# VisCPU: data pre-processing

Metrics to calculate:
- IPC (Instructions Per Cycle): how much CPU cycles instructions require to execute?
    - How to calculate? Instructions divided by CPU cycles;
    - How to interpret? In general, values higher than one are good;
    - https://stackoverflow.com/questions/51438407/how-to-correctly-measure-ipc-instructions-per-cycle-with-perf
    
- https://stackoverflow.com/questions/22165299/what-are-stalled-cycles-frontend-and-stalled-cycles-backend-in-perf-stat-resul

- How well cache is working?
    - How to calculate? Cache misses divided by instructions;

## Dependencies and imports

Install and import required packages.

In [None]:
!pip install pandas
!pip install psutil
!conda install -c plotly plotly-orca -y

In [2]:
import json
import pandas as pd
import numpy as np
from viscpu import utils, perf_record

%load_ext autoreload
%autoreload 2

## perf stat

### Load datasets

Load the two datasets that will be compared. We use the first dataset as base for comparison. For example: if the first experiment has 10 cache misses and the second has 15 cache misses, this means that the number of cache misses increased.

In [42]:
dataset_1 = "../applications/simple-ff-test/data/perf-test-1.csv"
dataset_2 = "../applications/simple-ff-test/data/perf-test-2.csv"

column_names=["time", "cpu", "counter_value", "ignore_1", "event",
              "ignore_2", "ignore_3", "ignore_4", "ignore_5", "ignore_6"]
usecols=["time", "cpu", "counter_value", "event"]

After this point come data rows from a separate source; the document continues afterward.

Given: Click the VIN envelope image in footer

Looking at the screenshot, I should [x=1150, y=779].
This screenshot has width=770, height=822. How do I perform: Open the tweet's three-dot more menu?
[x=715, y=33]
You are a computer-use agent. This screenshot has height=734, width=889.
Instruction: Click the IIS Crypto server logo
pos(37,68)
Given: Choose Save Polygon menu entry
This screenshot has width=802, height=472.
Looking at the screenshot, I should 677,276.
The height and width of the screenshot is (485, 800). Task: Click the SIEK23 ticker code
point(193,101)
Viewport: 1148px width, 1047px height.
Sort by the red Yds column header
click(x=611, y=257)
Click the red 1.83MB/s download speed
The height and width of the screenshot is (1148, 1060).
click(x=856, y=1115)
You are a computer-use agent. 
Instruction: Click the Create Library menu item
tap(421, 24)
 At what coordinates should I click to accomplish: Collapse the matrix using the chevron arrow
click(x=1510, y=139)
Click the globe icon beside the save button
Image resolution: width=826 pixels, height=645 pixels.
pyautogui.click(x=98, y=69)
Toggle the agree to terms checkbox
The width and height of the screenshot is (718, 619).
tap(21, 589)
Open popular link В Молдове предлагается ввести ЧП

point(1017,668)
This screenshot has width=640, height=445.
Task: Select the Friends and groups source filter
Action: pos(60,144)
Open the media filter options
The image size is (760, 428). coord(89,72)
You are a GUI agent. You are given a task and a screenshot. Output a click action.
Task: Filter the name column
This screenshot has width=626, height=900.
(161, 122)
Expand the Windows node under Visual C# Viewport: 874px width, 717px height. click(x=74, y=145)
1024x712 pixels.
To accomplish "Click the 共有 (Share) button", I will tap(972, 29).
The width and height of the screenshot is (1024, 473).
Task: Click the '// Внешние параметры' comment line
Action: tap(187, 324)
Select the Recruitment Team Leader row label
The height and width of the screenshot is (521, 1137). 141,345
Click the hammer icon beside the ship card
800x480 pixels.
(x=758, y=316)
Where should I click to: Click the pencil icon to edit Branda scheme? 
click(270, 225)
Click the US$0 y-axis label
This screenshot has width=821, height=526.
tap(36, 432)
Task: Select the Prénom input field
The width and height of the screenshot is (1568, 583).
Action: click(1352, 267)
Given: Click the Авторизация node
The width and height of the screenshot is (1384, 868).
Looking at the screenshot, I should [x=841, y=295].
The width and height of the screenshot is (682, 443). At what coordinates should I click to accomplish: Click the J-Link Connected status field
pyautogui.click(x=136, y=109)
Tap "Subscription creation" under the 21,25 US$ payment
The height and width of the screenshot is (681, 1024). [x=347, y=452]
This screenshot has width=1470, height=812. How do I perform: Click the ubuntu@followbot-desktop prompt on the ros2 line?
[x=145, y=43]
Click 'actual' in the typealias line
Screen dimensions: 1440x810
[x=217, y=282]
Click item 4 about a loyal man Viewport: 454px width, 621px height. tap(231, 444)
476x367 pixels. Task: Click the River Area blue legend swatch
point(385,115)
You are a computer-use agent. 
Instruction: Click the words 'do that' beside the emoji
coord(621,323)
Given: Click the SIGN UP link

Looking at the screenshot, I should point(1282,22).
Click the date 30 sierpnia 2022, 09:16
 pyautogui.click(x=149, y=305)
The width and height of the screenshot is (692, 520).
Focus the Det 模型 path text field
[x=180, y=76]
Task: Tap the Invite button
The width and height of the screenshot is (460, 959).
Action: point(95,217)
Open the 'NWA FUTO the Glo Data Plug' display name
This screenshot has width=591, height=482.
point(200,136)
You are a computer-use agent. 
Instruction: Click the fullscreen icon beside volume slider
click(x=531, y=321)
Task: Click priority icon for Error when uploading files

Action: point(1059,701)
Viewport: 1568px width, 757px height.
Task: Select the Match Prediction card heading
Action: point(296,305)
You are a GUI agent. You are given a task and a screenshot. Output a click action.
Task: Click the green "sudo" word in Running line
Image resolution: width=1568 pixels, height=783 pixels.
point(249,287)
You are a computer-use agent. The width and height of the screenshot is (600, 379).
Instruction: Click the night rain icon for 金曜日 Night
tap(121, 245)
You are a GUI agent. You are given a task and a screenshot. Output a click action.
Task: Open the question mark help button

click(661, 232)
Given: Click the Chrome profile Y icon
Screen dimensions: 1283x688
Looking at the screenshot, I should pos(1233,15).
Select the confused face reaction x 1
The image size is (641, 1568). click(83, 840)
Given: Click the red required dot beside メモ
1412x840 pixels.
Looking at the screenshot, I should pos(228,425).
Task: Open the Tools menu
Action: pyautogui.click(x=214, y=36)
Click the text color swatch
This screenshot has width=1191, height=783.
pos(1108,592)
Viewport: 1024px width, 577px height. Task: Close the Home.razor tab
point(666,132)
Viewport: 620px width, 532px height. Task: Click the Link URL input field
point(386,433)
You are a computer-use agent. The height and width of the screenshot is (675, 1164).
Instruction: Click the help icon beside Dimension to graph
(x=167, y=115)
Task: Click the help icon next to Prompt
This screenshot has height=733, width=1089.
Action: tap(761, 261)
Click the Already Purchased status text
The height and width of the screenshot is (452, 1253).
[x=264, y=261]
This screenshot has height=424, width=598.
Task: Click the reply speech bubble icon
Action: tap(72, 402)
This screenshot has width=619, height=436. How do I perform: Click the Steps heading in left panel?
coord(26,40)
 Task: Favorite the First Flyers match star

df_1 = pd.read_csv(dataset_1, skiprows=1, header=None, names=column_names, usecols=usecols)
df_1["time"] = df_1["time"].round(4)
df_2 = pd.read_csv(dataset_2, skiprows=1, header=None, names=column_names, usecols=usecols)
df_2["time"] = df_2["time"].round(4)

df_1["counter_value"] = df_1["counter_value"].replace(["<not counted>"], 0).astype(int)
df_2["counter_value"] = df_2["counter_value"].replace(["<not counted>"], 0).astype(int)

Define captured events:

In [43]:
events = list(df_1["event"].unique())

### Pre-processing

In [44]:
output = {
    "events": events,
    "dataset-1": {"raw": {}, "aggregated": {}},
    "dataset-2": {"raw": {}, "aggregated": {}},
    "comparison-1-2": {},
    "comparison-2-1": {}
}

Create the setup of the CPUs. Here you can choose how many CPUs will be shown on each row.

In [45]:
cpu_labels, cpu_setup = utils.get_cpu_setup(df_1["cpu"].unique(), cpus_per_row=4)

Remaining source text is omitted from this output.